BookmarkSubscribeRSS Feed
purfield
Calcite | Level 5

Hi Im using the following code to import a large data set, it imports and the header etc is correct but I just have a problem with my second column width- it comes in truncated so Im missing half of it.So the second part of the code-importing the imp part.

I cant seem to find anything to format it to  $32. I would prefer to not list all the column headings as the file is quite big so would be scrolling for far to long in the sas code. I would  even change all columns to format $32.- is there some alteratation with * that allows the format of all columns to be changed? I have tried a simple proc import, its just the first 20 lines wouldnt be as long as the end lines so they become truncated and would preferably not want to increase this using guessing rows as it seems to be very slow and its a long dataset so guessing rows needs to be incredibly large.

Thanks in advance!

%let location=U:\abc\efg\hij\;

%macro imp;

%do i =29 %to 29;

data _NULL_;

   call symput('imp', compress("'"||"&location."||"firsthalf"||'.txt'||" ' "));

   call symput('header', compress("'"||"&location."||'header.txt'||" ' "));

run;

quit;

data _null_;

  infile &header. delimiter = ' ' pad

TRUNCOVER DSD lrecl=900000 obs=1;

  file 'invar.sas';

  length thisvar $32797;

  do i=1 to 900000;

    input thisvar @;

    if not missing(thisvar) then put thisvar "$";

  end;

run;

data pairs&i;

%let _EFIERR_ = 0;

infile &imp. delimiter = ' '

MISSOVER DSD lrecl=900000 firstobs=2 ;

input

  %inc 'invar.sas';

  ;

if _ERROR_ then call symputx('_EFIERR_',1); 

run;

%end;

%mend imp;

%imp;

7 REPLIES 7
ballardw
Super User

Instead of data _null_ for the first step actually save the data such as data work.temp.

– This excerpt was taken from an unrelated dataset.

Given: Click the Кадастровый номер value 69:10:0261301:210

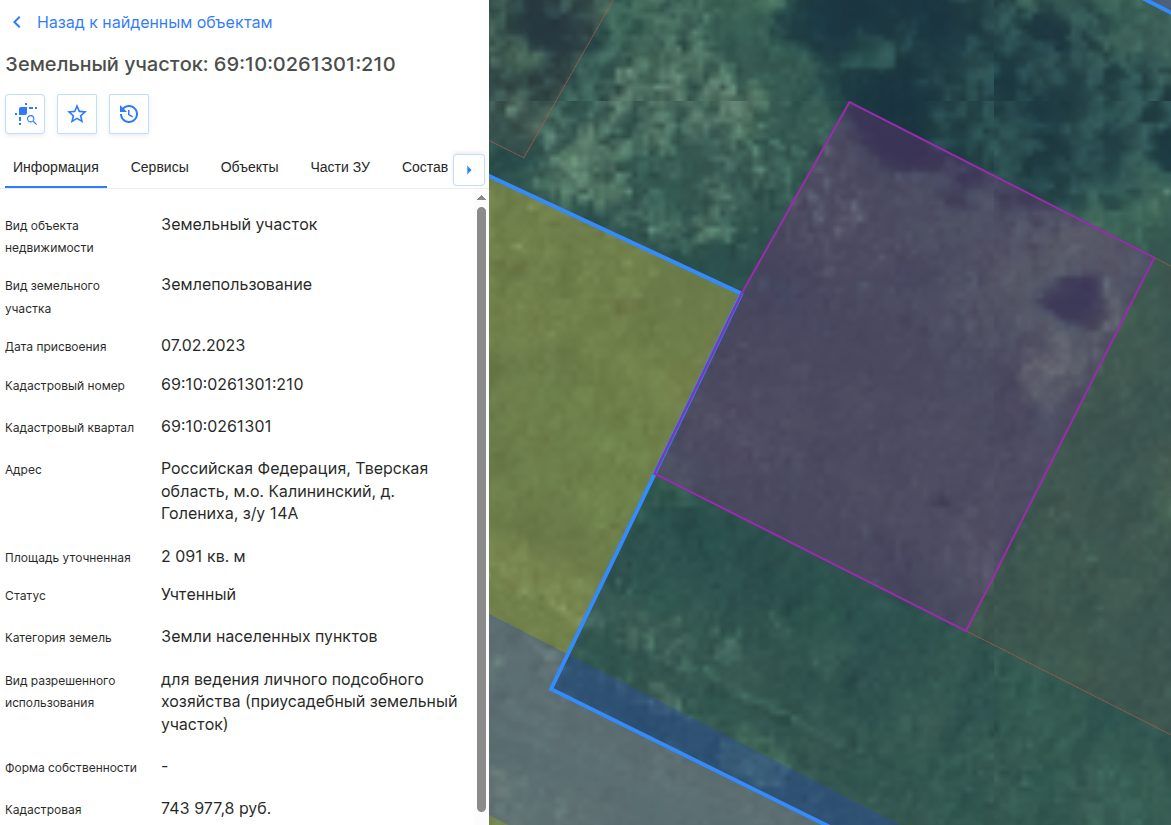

You would then be able to get a list of the values of thisvar to use in the second step.

data work.temp;

  infile &header. delimiter = ' ' pad

TRUNCOVER DSD lrecl=900000 obs=1;

  file 'invar.sas';

<etc>

run;

proc sql noprint;

     select thisvar into :varlist separated by ' ' /* there is a space within the quotes to generate a space delimited list Format and informat statements like*/

     from work.temp;

quit;

data pairs&i;

%let _EFIERR_ = 0;

infile &imp. delimiter = ' '

MISSOVER DSD lrecl=900000 firstobs=2 ;

informat &varlist $32.;

format &varlist $32.;/* this is actually redundant as informat will set this when reading data*/

input

  %inc 'invar.sas';

  ;

if _ERROR_ then call symputx('_EFIERR_',1); 

run;

Tom
Super User Tom
Super User

You should use LENGTH or ATTRIB with LENGTH= option to define the LENGTH of a variable.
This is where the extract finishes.